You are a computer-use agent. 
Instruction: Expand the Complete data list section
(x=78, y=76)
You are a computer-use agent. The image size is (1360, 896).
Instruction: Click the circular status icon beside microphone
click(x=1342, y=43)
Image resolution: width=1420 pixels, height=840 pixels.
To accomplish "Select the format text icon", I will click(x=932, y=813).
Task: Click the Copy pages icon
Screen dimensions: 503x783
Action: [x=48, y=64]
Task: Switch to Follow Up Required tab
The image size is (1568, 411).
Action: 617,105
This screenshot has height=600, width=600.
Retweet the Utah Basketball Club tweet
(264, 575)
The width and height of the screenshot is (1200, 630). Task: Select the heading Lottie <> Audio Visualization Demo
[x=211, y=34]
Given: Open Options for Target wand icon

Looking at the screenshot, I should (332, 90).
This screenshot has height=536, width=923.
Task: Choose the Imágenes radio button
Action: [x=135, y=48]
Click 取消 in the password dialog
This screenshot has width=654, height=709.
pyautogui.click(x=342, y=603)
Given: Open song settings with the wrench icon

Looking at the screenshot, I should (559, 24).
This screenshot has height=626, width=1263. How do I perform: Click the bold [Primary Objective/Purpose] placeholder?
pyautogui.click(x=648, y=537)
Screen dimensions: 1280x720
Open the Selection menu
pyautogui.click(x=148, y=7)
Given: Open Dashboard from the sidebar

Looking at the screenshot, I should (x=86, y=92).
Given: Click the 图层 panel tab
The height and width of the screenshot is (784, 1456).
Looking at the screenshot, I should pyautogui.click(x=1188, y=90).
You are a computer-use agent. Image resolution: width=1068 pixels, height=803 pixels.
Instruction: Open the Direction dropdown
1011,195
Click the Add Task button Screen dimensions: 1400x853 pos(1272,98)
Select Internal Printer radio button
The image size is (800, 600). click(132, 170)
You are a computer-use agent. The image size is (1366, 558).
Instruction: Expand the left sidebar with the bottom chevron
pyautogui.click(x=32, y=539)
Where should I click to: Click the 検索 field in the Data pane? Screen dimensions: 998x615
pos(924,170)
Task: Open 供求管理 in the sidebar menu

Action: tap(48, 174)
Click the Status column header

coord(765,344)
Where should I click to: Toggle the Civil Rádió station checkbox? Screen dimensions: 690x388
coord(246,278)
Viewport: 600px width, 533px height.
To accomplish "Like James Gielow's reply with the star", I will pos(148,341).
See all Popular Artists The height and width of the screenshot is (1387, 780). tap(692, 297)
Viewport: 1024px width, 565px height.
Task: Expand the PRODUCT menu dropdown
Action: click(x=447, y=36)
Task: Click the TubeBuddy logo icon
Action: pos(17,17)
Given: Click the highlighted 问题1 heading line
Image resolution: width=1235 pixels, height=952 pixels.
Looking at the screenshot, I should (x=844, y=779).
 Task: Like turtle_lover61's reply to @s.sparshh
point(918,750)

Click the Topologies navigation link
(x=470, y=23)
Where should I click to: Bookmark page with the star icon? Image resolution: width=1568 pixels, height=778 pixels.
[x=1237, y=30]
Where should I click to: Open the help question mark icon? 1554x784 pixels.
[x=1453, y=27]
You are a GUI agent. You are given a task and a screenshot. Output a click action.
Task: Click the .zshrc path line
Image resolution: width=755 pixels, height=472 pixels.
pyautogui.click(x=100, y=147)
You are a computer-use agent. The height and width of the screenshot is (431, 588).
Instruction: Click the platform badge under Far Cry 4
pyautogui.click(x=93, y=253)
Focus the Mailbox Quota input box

---*---

Exercise requirements:
Transcribe each entry exactly as it appears.

Completed exercise:
You are a computer-use agent. 
Instruction: Expand the Complete data list section
(x=78, y=76)
You are a computer-use agent. The image size is (1360, 896).
Instruction: Click the circular status icon beside microphone
click(x=1342, y=43)
Image resolution: width=1420 pixels, height=840 pixels.
To accomplish "Select the format text icon", I will click(x=932, y=813).
Task: Click the Copy pages icon
Screen dimensions: 503x783
Action: [x=48, y=64]
Task: Switch to Follow Up Required tab
The image size is (1568, 411).
Action: 617,105
This screenshot has height=600, width=600.
Retweet the Utah Basketball Club tweet
(264, 575)
The width and height of the screenshot is (1200, 630). Task: Select the heading Lottie <> Audio Visualization Demo
[x=211, y=34]
Given: Open Options for Target wand icon

Looking at the screenshot, I should (332, 90).
This screenshot has height=536, width=923.
Task: Choose the Imágenes radio button
Action: [x=135, y=48]
Click 取消 in the password dialog
This screenshot has width=654, height=709.
pyautogui.click(x=342, y=603)
Given: Open song settings with the wrench icon

Looking at the screenshot, I should (559, 24).
This screenshot has height=626, width=1263. How do I perform: Click the bold [Primary Objective/Purpose] placeholder?
pyautogui.click(x=648, y=537)
Screen dimensions: 1280x720
Open the Selection menu
pyautogui.click(x=148, y=7)
Given: Open Dashboard from the sidebar

Looking at the screenshot, I should (x=86, y=92).
Given: Click the 图层 panel tab
The height and width of the screenshot is (784, 1456).
Looking at the screenshot, I should pyautogui.click(x=1188, y=90).
You are a computer-use agent. Image resolution: width=1068 pixels, height=803 pixels.
Instruction: Open the Direction dropdown
1011,195
Click the Add Task button Screen dimensions: 1400x853 pos(1272,98)
Select Internal Printer radio button
The image size is (800, 600). click(132, 170)
You are a computer-use agent. The image size is (1366, 558).
Instruction: Expand the left sidebar with the bottom chevron
pyautogui.click(x=32, y=539)
Where should I click to: Click the 検索 field in the Data pane? Screen dimensions: 998x615
pos(924,170)
Task: Open 供求管理 in the sidebar menu

Action: tap(48, 174)
Click the Status column header

coord(765,344)
Where should I click to: Toggle the Civil Rádió station checkbox? Screen dimensions: 690x388
coord(246,278)
Viewport: 600px width, 533px height.
To accomplish "Like James Gielow's reply with the star", I will pos(148,341).
See all Popular Artists The height and width of the screenshot is (1387, 780). tap(692, 297)
Viewport: 1024px width, 565px height.
Task: Expand the PRODUCT menu dropdown
Action: click(x=447, y=36)
Task: Click the TubeBuddy logo icon
Action: pos(17,17)
Given: Click the highlighted 问题1 heading line
Image resolution: width=1235 pixels, height=952 pixels.
Looking at the screenshot, I should (x=844, y=779).
 Task: Like turtle_lover61's reply to @s.sparshh
point(918,750)

Click the Topologies navigation link
(x=470, y=23)
Where should I click to: Bookmark page with the star icon? Image resolution: width=1568 pixels, height=778 pixels.
[x=1237, y=30]
Where should I click to: Open the help question mark icon? 1554x784 pixels.
[x=1453, y=27]
You are a GUI agent. You are given a task and a screenshot. Output a click action.
Task: Click the .zshrc path line
Image resolution: width=755 pixels, height=472 pixels.
pyautogui.click(x=100, y=147)
You are a computer-use agent. The height and width of the screenshot is (431, 588).
Instruction: Click the platform badge under Far Cry 4
pyautogui.click(x=93, y=253)
Focus the Mailbox Quota input box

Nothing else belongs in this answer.